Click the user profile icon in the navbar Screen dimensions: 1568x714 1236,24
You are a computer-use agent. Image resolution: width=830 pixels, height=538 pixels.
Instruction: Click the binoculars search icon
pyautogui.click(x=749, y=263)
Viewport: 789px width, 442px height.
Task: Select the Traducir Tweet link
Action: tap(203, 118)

————

_PROMPT_.
Exact copies of all the records are to be printed.

_REPLY TO THE EXERCISE_.
Click the user profile icon in the navbar Screen dimensions: 1568x714 1236,24
You are a computer-use agent. Image resolution: width=830 pixels, height=538 pixels.
Instruction: Click the binoculars search icon
pyautogui.click(x=749, y=263)
Viewport: 789px width, 442px height.
Task: Select the Traducir Tweet link
Action: tap(203, 118)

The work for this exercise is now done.